### PROBLEM DETAILS:
Can you rescale the stretch from the line containing "Task: Zoom in on image preview" through the end of the records by writing out only those lines again, requests included, with every coordinate in the answers multiplied by 1.4 and rounded to a whole number, halves up? Leave the pictures out of your answer.

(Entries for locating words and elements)
=-=-=-=-=
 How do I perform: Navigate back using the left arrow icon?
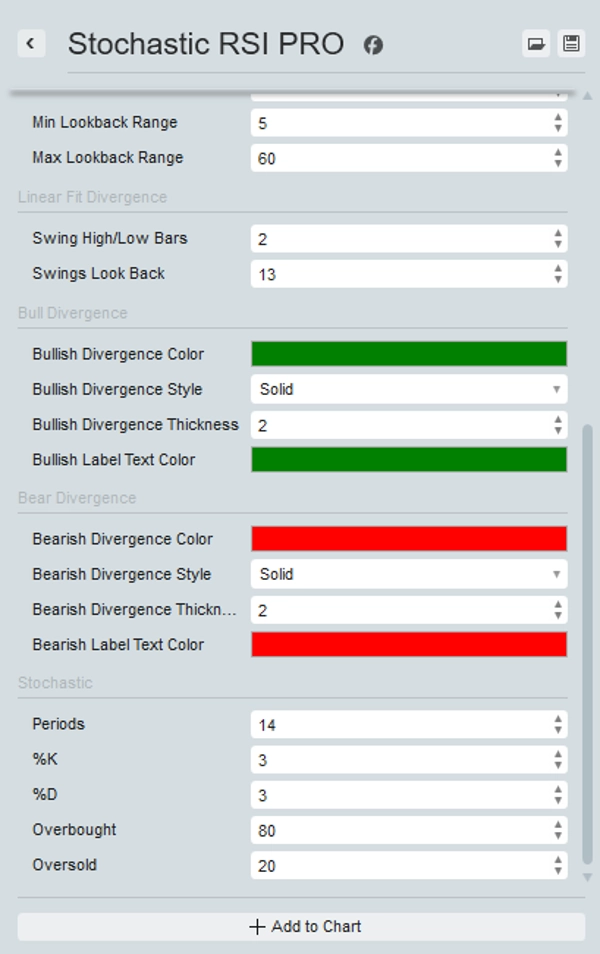point(31,44)
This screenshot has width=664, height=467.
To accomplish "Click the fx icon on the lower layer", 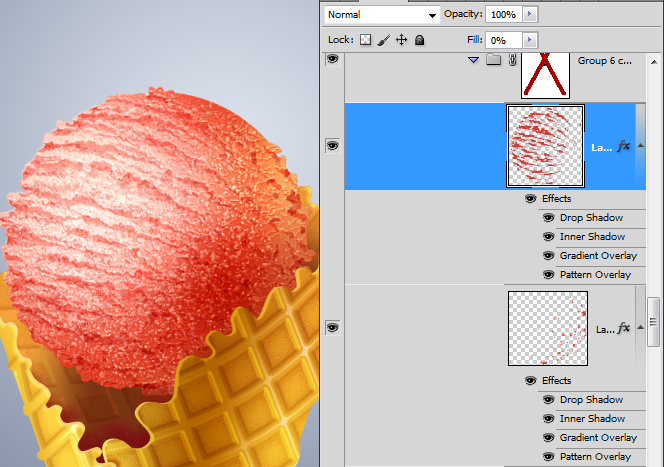I will (x=624, y=328).
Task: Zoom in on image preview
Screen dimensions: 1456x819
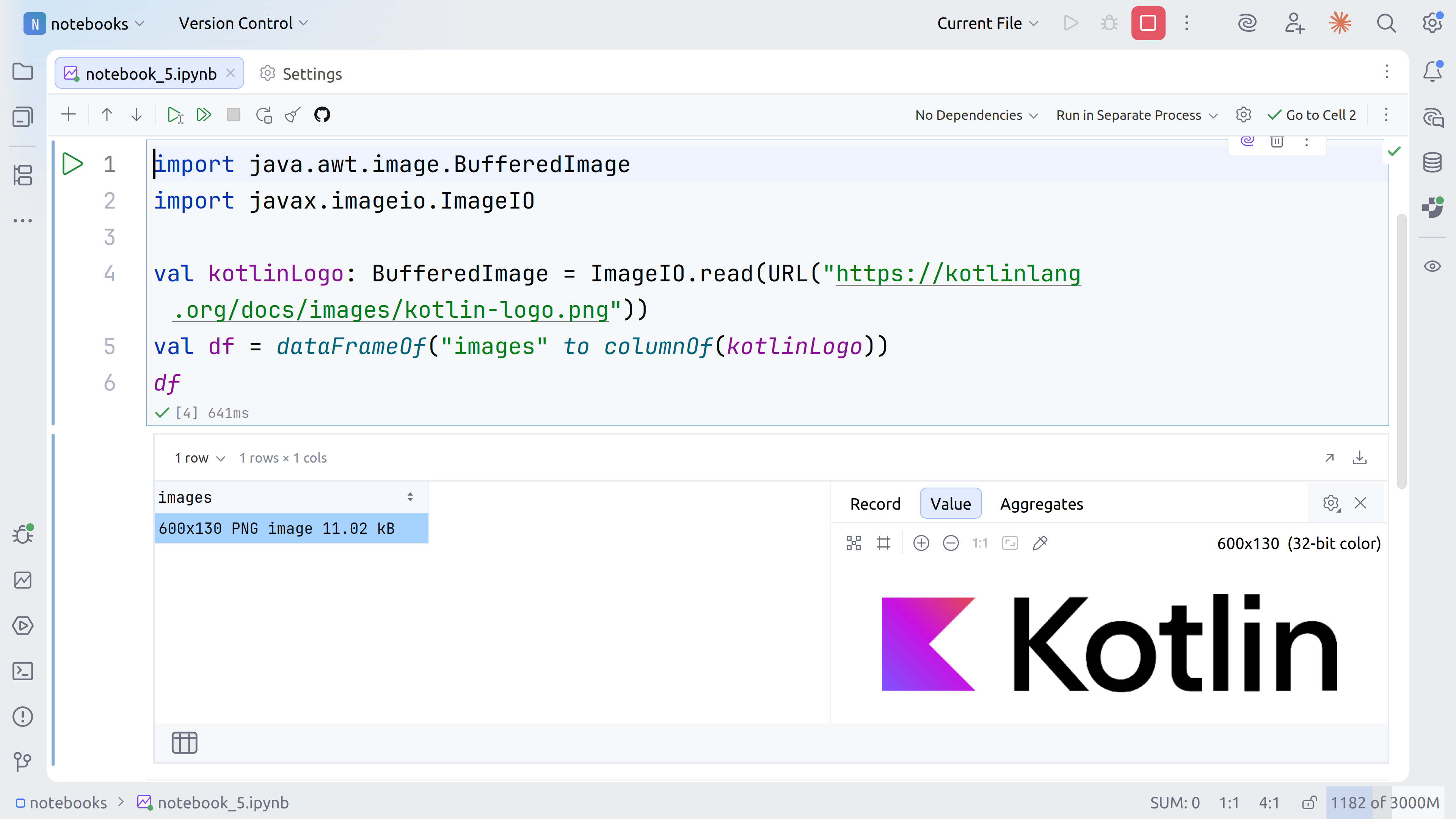Action: (x=921, y=543)
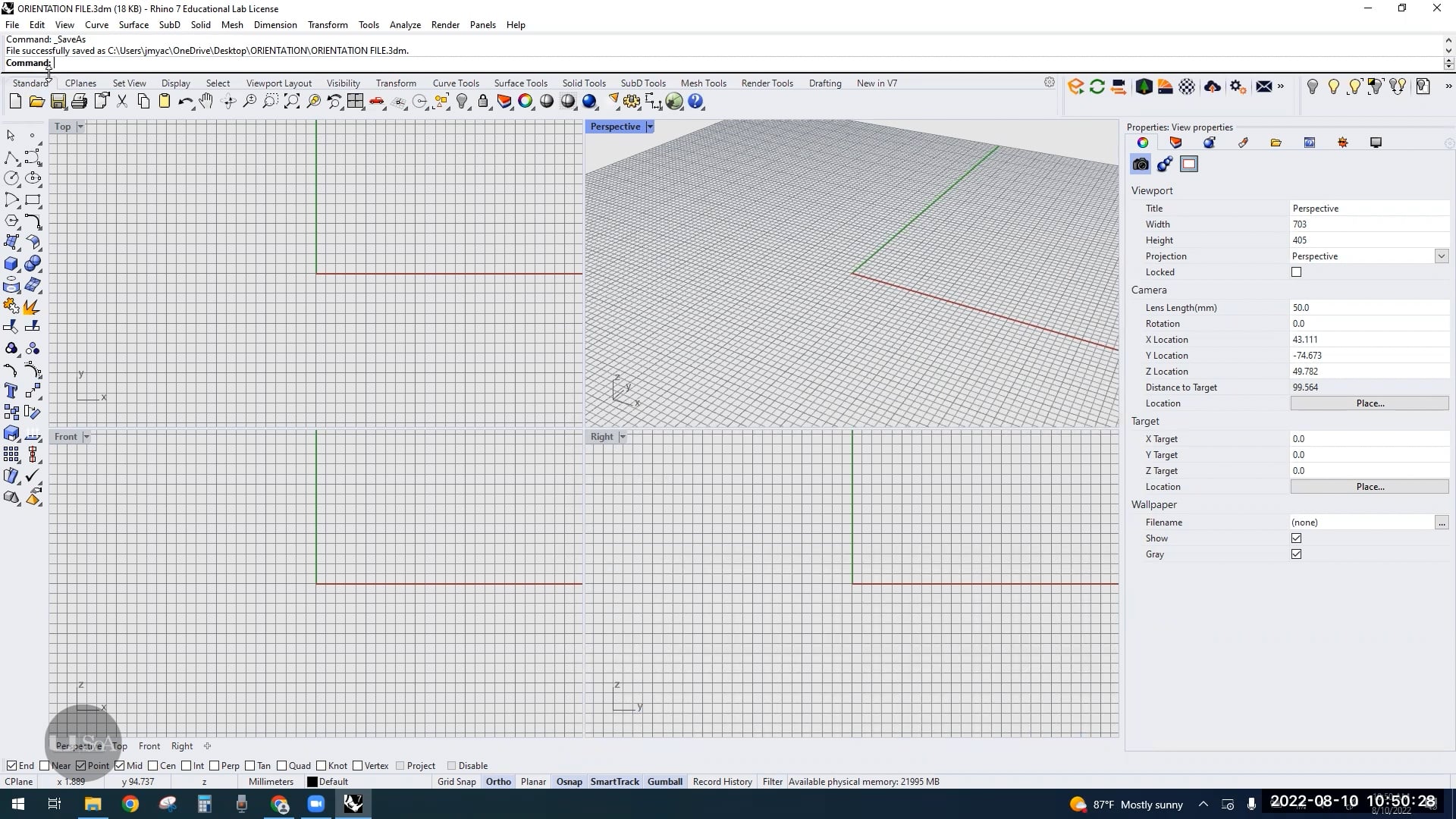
=-=-=-=-=
### OUTPUT:
Task: Zoom in on image preview
Screen dimensions: 1456x819
Action: (x=1289, y=760)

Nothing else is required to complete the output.